"Transference"

2024-07-08 Fiction

"Sometimes I think having all these computational enhancements makes trauma worse," he said. "Files are more detailed than memories and you never run out of space."

It wasn't a new insight - not even the first time he had said something similar. "Do you find your memories as easy to access as files?"

He shrugged. I almost did the same. Repression hadn't really disappeared as a psychological mechanism yet what broke modern journalists was the opposite. Lovecraft Syndrome: an AI-enhanced ability to perceive, correlate, and summarize large scale atrocities and disasters coupled with a very human inability to not be devastated by this knowledge. Everybody has suffered from it to one degree or another ever since the earliest social networks. Not like journalists, though. To do their job they had to have specialized training, implants, and software that amplified it. Not very adaptive for a century that's "a planetary chorus of horrors drowned by a superexponential cacophony of lies."

The phrase was neither his nor mine. I had read it on an uncharacteristically poetic suicide note from a patient. Not my worst case; and I had been luckier than most of my colleagues.

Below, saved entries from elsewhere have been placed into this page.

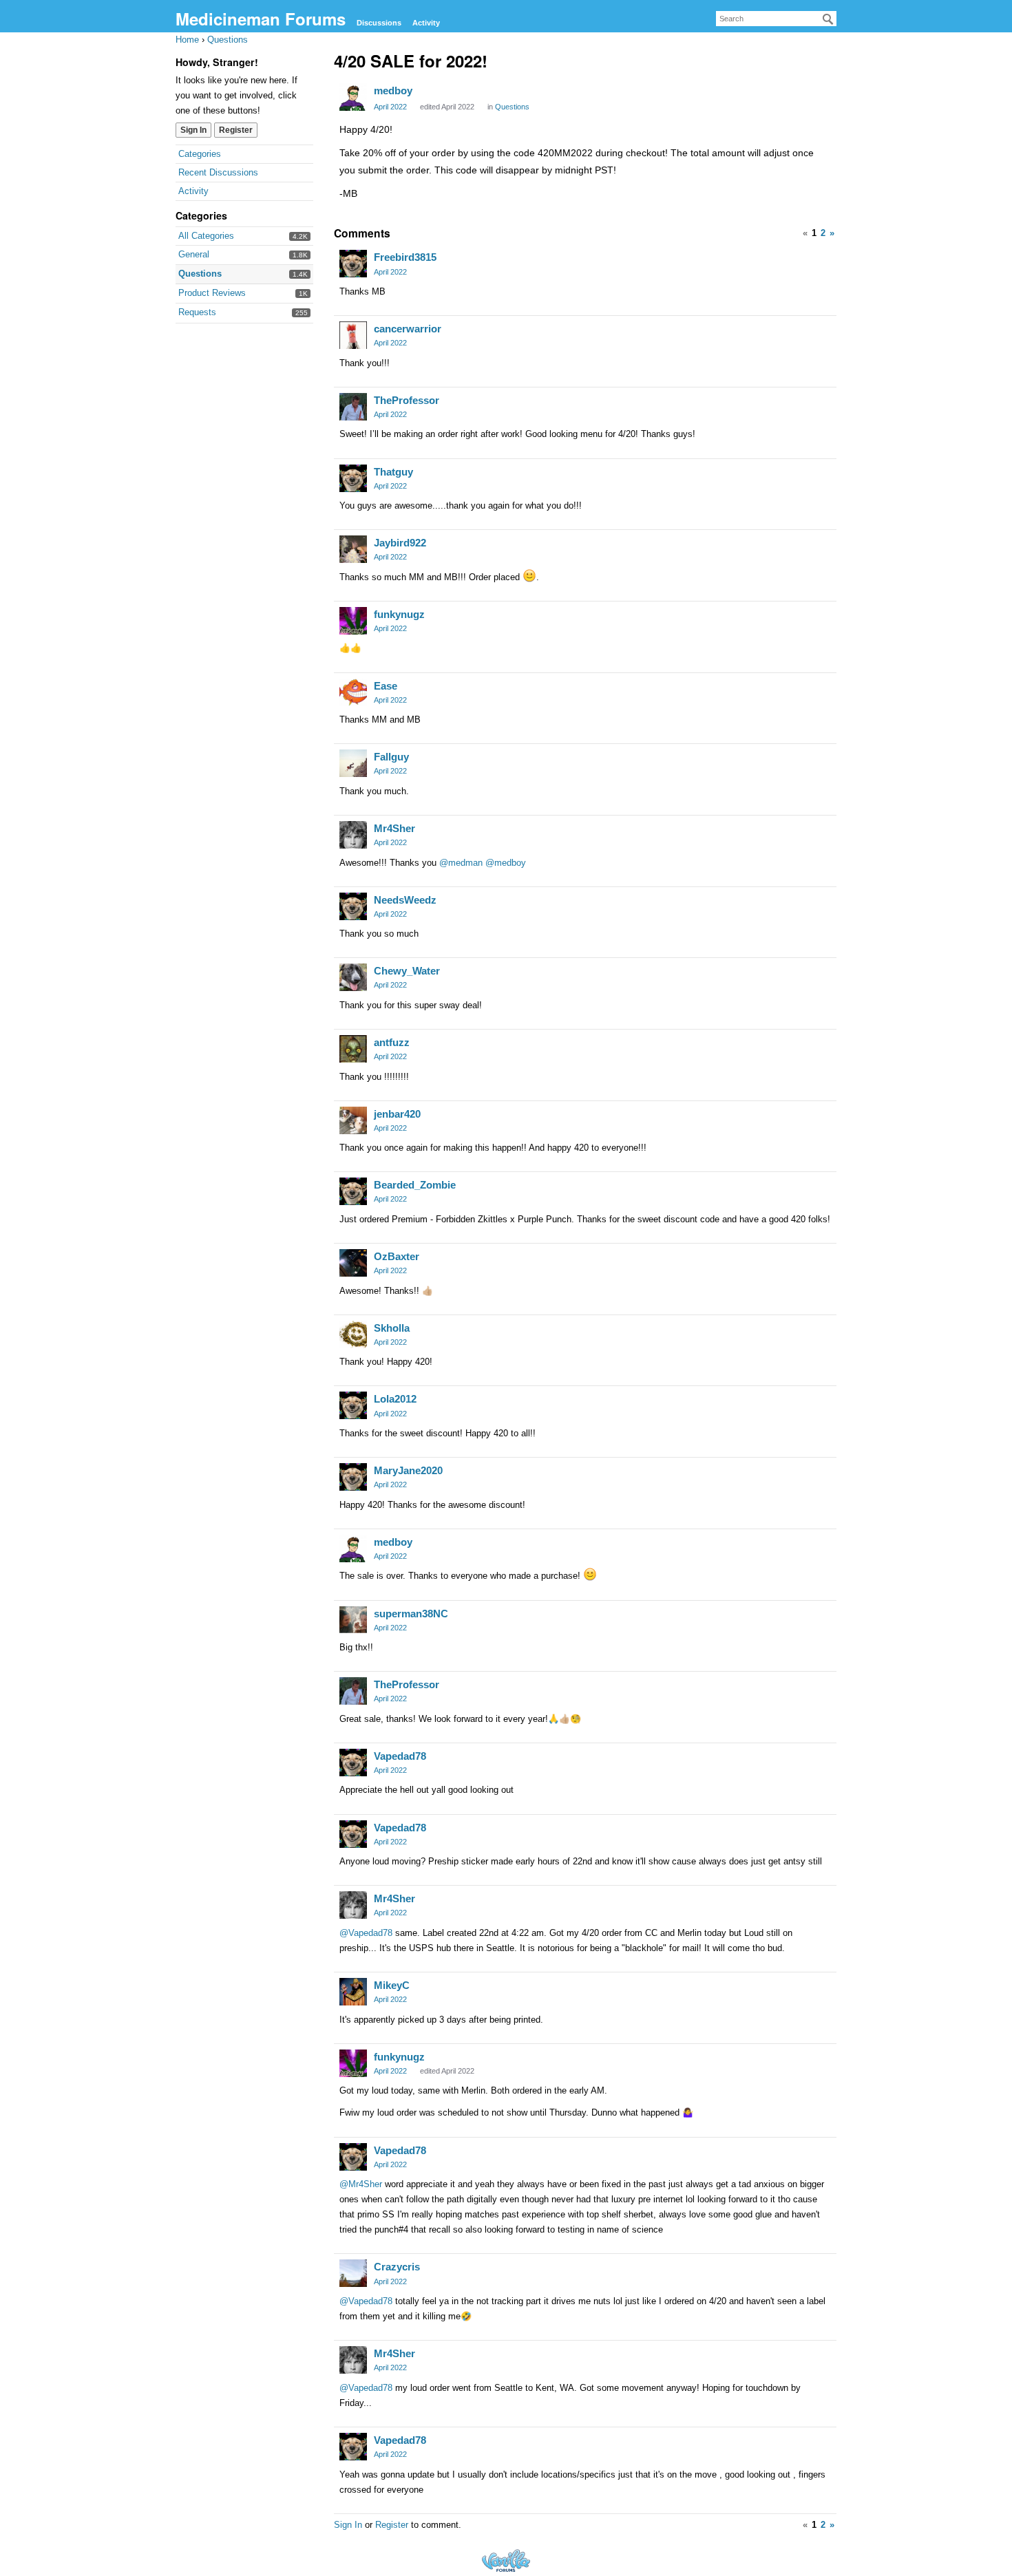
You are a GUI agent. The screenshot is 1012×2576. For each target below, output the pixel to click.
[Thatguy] (353, 478)
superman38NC (411, 1613)
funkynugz (399, 614)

I had yet to suggest therapeutic data deletion. At least videos, photos, audios, satellite imagery. The data with the most direct emotional impact. It was a measure of last resort — the guilt of deliberate deletion was almost as dangerous as the memory itself — and I thought in his case the likelihood of damage was too high. Every journalist had a sense of responsibility that made the trauma of knowledge that much worse; his was stronger even than the average for the profession. Deleting files would feel to him an unforgivable betrayal. I doubted he could let himself survive that. I also doubted he would survive long as things were now.

I encouraged him to talk about his sense of responsibility. Then I did my best to strengthen it. What else could I do? I was making his neurosis worse and pushing further away any chance of emotional well-being, but it was the only thing that might keep him from taking his own life. Give psychologists time to figure out a way to help. I would have suggested quasilegal drugs if they hadn't been forbidden by his neural implants' lease contracts.

After he left I made myself a cup of tea with hands I didn't trust would be steady without my constant attention. I didn't need my own implants to know how unlikely I was to save his life. He had no choice except quitting and he wouldn't quit, not without encouragement and support I couldn't give him. My contract wasn't with him but with his employer and it came with its own priorities and constraints.

I reminded myself that it was better than nothing. At least he had some monitoring, some care. Help with the worst of it until the rest became bad enough. My own guilt-induced nightmares weren't yet so bad that I could avoid my own responsibilities.

I drank my tea, hands still skillfully steadied, and waited for my next appointment.